Audio Transcript
Simone John: Poetry is what we as humans reach for when average language won’t do. It can’t hold what we’re trying to communicate.
My name is Simone John, and I won the Mass Cultural Council Artist Fellowship in Poetry in the year 2020.
This piece is called, Recessive Genes, Maternal.
Reads the poem
Simone John: I’ve been thinking a lot about inheritance. I’ve been thinking a lot about origin stories and about how some of the methods and language that we use to talk about origin, to talk about inheritance, is not adequate. It feels too small or too insufficient or even inaccurate. When I think about technologies like the DNA samples where you send away your DNA and get back this list of your genealogy, how even the science beneath that is shaky. And I’ve been working a lot with the concept of biomythography, this idea of past myths and narratives and writing yourself into them and rewriting your own history, thinking about recessive genes not as a genetic trait in a literal sense, but as perhaps magic that you can inherit. Or other things that you could inherit from your lineages.

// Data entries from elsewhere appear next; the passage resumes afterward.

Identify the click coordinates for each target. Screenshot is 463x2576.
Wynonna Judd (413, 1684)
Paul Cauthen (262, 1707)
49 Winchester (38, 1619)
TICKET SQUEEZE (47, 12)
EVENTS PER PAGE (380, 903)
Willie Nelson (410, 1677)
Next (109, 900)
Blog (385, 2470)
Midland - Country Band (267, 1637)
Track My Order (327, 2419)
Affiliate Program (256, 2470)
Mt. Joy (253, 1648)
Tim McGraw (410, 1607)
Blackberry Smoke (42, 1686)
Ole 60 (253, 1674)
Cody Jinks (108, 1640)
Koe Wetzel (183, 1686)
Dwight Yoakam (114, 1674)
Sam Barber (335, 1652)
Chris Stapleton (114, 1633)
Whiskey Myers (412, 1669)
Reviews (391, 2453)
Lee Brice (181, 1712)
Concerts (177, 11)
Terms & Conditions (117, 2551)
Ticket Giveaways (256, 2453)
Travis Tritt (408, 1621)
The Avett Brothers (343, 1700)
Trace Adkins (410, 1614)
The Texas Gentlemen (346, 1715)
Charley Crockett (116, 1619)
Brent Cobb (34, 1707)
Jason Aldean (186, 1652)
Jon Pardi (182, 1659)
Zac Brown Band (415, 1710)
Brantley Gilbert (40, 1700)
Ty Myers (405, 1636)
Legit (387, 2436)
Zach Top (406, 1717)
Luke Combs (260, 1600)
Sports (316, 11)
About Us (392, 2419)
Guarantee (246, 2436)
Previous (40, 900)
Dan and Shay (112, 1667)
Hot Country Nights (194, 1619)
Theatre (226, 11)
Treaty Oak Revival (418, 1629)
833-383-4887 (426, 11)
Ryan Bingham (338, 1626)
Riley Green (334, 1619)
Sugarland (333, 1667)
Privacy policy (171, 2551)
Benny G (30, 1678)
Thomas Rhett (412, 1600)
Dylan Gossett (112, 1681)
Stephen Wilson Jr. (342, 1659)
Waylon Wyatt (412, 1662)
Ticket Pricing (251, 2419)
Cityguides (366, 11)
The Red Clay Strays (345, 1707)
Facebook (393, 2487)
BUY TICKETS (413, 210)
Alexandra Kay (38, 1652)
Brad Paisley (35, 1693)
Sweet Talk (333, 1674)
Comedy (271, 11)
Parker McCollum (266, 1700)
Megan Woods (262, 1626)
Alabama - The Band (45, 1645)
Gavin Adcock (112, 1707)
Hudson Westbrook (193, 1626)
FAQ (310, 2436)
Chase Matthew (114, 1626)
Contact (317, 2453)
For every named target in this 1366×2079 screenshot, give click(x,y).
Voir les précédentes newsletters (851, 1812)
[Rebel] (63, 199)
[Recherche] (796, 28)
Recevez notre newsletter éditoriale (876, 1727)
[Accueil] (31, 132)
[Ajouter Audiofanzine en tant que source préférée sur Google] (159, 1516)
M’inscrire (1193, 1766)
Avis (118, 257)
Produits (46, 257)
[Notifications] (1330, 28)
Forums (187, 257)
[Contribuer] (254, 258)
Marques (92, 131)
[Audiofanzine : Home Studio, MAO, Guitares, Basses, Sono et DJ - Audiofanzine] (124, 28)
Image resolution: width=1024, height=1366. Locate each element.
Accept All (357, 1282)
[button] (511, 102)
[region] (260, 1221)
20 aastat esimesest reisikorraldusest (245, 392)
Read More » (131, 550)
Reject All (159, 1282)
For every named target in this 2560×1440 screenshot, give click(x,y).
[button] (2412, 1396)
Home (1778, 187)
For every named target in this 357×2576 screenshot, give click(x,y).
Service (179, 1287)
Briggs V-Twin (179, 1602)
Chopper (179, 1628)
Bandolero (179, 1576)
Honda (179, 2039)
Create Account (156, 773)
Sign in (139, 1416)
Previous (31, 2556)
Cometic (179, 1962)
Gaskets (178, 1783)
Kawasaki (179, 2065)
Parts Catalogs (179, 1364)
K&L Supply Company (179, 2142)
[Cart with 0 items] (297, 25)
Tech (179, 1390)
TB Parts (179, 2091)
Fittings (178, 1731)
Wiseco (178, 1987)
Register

The shape my practice was taking before the pandemic set me up well in some ways, right. This is a body of work that I started three years ago. Our country was in another moment of turmoil – this was shortly after the election. And I was trying to parse that and trying to seek guidance from my ancestors. How do we navigate these types of moments? You know? Understanding that this is not the first crisis or the first experience of this that my community has had. And that we survived that, because I’m here. And so, how can I access some of that wisdom? Like, what do I need to know? And that’s taken me on such a journey. And ultimately led me to a creative and spiritual practice that involves being in communication with what I call my Aunties. So, both literal aunties in my family and people who have passed, but also figurative Aunties from the black literary canon. And when I think about, you know, fictive kin ties in Black communities, I think about how they’re often created out of necessity or out of love, right? My relationship to the Aunties comes out of both of those things. Comes out of a love and an adoration and a reverence for my literal and literary Aunties. But also out of a necessity, a need for guidance, a need for some grounding. So, it’s been really powerful and humbling in this moment to be in that type of creative but also reverential practice and to have that grounding to come to every single day that can hold both what my work is calling for but also what the world is calling for.
How might this weird moment offer more room for magic, offer more room to play and to kind of innovate? So I’m, you know, this is my work until it’s done, and I don’t know if it will be done.